Curses, Foiled Again
Police accused Jeremiah Scales of selling synthetic marijuana from his girlfriend’s house in Bloomington, Ind., after a nearby sign announcing “Drugs This Way” alerted them. “Our detectives did some surveillance, as well as some buys,” police Sgt. Pam Gladish said, noting that comings and goings at all hours stood out in the otherwise quiet neighborhood. (Indianapolis’s WTHR-TV)
Which Way the Wind Blows
North Korea’s Kim Jong Un chastised the country’s meteorologists for “too many incorrect” weather forecasts and ordered them to improve their accuracy. While reporting on Kim’s tour of meteorological facilities, the state-run newspaper Rodong Sinmun included photos of a red-faced Kim lecturing cowering forecasters that accurate forecasts are needed to protect life and property from “abnormal climatic phenomenon (sic).” (CNN)
Contrarian of the Week
Bolivia reversed the clock on the front of the congressional building in La Paz so it runs counter-clockwise. Foreign Minister David Choquehuanca explained that the change was made to inspire Bolivians to treasure their heritage as people who “live in the south, not in the north,” and to show them they can question established norms. “Who says that the clock always has to turn one way?” Choquehuanca said, while reassuring those who “want to continue using a clock of the north, you can continue doing so.” (BBC News)

### What you are asked to do
According to the news briefs, why did Bolivia reverse the clock on its congressional building? Please answer in one to three sentences. The records come from a different source than the news briefs.

### Input data
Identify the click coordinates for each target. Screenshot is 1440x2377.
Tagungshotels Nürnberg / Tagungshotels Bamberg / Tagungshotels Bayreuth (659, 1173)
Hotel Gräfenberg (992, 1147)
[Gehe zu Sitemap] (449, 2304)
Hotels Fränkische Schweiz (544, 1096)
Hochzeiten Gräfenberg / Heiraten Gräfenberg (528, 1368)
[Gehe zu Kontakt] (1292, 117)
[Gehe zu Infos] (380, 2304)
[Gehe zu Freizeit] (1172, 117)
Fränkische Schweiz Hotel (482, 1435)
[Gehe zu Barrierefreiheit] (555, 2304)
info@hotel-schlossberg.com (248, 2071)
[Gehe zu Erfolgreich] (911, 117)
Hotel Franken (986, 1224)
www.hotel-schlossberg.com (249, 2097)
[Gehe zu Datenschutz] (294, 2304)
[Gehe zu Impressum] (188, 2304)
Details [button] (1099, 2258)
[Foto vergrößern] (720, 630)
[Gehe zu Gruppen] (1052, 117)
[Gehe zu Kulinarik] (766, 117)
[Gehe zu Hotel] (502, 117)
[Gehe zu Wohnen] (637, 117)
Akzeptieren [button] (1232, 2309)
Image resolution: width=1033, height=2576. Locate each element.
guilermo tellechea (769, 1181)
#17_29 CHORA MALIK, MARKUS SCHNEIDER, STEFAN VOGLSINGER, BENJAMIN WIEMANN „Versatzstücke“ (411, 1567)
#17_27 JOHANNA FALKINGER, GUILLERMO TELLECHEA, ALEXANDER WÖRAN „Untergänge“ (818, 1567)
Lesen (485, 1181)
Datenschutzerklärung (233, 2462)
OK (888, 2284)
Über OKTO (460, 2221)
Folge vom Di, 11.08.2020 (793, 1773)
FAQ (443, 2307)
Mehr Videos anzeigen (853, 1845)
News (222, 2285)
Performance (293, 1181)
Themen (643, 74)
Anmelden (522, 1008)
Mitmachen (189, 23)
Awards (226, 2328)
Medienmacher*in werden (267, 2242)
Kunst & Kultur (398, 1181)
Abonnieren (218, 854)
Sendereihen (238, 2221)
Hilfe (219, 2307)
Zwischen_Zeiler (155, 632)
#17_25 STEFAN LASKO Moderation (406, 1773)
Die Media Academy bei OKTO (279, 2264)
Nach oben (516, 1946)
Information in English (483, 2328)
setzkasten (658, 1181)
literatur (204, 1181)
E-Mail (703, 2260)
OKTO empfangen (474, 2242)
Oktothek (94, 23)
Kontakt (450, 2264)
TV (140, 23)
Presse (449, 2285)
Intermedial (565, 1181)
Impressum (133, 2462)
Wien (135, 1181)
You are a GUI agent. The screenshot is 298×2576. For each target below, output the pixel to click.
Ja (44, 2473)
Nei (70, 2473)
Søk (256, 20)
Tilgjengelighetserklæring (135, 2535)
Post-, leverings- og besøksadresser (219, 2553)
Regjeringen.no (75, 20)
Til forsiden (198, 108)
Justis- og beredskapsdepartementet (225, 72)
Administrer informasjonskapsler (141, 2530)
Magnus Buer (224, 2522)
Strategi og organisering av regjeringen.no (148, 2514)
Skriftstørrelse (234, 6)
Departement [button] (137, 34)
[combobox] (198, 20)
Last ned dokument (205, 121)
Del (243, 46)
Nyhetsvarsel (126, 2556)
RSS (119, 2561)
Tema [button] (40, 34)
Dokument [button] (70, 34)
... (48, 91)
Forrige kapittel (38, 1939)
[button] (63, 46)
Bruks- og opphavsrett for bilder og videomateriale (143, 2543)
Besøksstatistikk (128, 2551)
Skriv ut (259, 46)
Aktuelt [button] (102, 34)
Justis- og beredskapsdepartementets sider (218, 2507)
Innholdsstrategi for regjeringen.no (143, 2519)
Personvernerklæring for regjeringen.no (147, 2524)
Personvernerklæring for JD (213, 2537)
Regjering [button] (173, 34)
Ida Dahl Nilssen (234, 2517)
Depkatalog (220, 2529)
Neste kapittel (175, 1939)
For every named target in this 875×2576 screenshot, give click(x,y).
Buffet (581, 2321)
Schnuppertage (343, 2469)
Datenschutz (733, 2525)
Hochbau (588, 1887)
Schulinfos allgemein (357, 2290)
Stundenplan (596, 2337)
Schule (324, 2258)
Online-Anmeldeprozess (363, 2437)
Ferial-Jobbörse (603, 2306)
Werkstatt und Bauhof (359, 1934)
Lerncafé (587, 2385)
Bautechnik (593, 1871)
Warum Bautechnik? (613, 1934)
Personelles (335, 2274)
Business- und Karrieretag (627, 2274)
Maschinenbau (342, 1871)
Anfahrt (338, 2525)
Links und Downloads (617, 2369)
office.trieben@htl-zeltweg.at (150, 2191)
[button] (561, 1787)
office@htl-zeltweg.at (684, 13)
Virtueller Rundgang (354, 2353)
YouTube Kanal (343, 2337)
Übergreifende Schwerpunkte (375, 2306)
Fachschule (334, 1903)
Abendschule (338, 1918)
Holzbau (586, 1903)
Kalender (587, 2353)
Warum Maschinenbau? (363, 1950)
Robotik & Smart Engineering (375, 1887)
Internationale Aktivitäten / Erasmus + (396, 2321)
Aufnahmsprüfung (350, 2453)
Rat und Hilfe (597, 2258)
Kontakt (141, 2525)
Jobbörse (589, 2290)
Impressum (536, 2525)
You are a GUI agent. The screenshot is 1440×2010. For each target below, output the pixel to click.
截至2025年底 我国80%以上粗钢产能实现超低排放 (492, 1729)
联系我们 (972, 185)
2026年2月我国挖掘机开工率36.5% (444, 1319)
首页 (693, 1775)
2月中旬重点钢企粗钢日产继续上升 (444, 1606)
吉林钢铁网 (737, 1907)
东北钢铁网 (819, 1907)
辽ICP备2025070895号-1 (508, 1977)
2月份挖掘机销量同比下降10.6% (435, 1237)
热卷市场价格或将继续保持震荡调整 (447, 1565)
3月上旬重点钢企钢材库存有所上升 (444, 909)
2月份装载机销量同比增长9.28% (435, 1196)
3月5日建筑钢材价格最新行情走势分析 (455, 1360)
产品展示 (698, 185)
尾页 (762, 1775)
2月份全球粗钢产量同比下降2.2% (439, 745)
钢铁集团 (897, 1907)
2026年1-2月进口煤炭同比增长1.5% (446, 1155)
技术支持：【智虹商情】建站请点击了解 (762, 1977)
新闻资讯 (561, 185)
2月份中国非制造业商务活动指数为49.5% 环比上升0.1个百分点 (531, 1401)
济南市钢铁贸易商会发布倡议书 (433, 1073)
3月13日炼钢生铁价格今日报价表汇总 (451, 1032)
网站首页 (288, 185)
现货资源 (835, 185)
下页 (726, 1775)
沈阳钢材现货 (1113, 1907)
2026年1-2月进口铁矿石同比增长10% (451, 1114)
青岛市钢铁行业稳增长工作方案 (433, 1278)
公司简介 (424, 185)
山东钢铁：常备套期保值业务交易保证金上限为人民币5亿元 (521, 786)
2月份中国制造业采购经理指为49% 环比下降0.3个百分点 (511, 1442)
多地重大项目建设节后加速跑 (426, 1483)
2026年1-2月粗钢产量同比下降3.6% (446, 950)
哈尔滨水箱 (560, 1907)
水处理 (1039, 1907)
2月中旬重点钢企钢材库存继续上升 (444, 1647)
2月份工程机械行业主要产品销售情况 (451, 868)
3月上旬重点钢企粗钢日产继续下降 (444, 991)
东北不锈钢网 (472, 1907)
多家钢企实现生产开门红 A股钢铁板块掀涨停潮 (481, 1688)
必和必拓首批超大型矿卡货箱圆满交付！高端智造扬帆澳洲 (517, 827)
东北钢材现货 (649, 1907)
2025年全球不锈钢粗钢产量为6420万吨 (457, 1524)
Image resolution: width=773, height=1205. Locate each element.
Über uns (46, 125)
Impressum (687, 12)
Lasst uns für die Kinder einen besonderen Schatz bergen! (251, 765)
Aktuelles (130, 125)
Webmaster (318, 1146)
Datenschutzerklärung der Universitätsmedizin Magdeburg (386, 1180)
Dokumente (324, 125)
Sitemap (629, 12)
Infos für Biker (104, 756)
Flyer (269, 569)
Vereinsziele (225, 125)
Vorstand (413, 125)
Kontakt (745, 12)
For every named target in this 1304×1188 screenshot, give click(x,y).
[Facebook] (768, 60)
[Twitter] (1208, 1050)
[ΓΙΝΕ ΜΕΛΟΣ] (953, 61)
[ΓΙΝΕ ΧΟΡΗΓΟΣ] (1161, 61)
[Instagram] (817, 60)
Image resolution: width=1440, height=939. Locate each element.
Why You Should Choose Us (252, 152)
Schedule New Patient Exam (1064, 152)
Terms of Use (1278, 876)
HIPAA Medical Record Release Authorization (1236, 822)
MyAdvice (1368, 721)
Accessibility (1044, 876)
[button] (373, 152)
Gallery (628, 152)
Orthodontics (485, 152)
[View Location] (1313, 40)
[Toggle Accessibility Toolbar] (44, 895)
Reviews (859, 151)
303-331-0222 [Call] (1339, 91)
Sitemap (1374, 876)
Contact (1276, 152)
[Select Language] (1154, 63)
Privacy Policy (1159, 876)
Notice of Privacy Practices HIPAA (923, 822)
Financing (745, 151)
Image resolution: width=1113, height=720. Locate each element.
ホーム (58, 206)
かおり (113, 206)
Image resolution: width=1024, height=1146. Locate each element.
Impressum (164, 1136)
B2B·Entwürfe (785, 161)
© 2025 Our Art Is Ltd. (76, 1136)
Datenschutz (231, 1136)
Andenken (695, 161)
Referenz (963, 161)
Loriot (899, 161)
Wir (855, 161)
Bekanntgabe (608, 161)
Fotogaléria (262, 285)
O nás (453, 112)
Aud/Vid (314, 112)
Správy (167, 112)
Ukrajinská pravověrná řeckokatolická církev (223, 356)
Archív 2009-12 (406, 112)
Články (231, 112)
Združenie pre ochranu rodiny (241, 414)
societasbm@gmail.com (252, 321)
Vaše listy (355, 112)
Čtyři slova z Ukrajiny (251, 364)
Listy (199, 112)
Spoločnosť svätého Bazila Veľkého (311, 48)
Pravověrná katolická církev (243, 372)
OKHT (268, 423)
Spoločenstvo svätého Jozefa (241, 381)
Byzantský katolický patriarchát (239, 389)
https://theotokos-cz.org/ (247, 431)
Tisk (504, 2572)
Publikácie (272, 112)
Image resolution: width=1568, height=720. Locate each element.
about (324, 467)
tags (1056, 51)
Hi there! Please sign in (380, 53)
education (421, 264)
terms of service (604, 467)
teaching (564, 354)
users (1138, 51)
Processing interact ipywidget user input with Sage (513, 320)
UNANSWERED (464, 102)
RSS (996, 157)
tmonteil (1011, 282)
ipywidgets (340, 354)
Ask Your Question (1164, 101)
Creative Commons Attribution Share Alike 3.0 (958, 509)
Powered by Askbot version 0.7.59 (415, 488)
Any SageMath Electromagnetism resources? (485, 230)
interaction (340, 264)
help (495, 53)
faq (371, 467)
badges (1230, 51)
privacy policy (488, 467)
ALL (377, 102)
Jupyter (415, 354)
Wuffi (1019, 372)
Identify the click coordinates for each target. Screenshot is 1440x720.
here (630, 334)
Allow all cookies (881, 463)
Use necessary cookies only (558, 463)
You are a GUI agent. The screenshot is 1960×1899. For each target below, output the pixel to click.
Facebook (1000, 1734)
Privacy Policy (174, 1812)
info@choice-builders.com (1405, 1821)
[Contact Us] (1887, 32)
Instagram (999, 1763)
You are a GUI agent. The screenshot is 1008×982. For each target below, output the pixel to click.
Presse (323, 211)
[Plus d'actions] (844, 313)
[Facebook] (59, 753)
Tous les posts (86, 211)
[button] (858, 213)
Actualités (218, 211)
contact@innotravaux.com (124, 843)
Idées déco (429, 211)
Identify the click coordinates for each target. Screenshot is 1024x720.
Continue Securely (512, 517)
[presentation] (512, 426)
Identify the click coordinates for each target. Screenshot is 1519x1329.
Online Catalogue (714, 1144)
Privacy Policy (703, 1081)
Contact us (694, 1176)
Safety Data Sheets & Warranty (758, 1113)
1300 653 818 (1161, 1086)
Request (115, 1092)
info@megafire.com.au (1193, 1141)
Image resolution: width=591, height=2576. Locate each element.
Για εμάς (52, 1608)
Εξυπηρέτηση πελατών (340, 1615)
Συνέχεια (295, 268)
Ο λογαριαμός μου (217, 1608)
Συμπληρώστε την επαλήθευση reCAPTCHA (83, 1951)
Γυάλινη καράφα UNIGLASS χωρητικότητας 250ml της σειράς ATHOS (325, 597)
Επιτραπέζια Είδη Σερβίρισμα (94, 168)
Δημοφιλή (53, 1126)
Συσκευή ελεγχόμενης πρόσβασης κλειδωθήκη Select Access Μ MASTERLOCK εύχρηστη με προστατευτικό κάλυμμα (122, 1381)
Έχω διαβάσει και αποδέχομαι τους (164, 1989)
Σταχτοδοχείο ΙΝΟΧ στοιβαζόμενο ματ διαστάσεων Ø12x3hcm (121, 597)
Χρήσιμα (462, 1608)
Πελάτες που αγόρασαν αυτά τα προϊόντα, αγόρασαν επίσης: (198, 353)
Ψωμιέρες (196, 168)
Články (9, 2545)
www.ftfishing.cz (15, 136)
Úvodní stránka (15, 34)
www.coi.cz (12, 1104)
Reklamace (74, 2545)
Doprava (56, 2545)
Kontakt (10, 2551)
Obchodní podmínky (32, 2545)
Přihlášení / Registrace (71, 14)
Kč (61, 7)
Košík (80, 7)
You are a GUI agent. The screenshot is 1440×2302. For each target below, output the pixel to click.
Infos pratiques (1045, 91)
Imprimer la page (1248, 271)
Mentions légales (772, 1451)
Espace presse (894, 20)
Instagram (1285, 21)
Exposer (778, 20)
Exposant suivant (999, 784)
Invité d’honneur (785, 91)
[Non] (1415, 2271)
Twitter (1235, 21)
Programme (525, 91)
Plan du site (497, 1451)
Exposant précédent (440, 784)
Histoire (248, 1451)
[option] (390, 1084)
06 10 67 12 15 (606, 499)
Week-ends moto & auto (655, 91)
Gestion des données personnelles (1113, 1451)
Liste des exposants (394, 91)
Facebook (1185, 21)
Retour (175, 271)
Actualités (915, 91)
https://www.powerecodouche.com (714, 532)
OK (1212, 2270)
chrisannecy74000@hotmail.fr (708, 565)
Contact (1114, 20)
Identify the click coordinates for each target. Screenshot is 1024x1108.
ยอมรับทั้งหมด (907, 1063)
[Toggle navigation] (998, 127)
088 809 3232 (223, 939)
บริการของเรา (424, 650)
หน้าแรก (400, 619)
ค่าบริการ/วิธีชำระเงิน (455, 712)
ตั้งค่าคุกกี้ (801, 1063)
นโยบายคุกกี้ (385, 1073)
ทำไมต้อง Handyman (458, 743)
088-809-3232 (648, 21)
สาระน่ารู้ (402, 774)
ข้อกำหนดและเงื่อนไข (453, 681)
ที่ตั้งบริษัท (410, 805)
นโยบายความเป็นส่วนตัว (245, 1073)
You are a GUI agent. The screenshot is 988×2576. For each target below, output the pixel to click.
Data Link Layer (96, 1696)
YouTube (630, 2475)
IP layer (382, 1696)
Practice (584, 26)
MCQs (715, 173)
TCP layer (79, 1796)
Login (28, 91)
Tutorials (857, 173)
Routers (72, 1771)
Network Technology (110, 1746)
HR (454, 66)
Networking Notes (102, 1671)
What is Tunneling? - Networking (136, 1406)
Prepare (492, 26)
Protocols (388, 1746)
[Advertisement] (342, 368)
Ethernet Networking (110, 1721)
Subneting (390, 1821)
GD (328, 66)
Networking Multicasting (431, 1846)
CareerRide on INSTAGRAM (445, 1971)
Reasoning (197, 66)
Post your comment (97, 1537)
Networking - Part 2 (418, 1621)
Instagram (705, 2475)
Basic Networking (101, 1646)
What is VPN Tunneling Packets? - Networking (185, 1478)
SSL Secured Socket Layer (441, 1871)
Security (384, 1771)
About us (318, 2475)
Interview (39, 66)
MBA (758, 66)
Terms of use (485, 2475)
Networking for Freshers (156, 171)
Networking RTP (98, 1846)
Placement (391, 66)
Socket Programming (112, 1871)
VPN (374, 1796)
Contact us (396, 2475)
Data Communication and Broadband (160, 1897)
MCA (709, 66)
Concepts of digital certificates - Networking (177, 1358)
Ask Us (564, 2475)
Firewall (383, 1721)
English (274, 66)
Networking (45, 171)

### Response below
Bolivia reversed the clock to inspire Bolivians to treasure their heritage as people who "live in the south, not in the north." The change was also meant to show them that they can question established norms.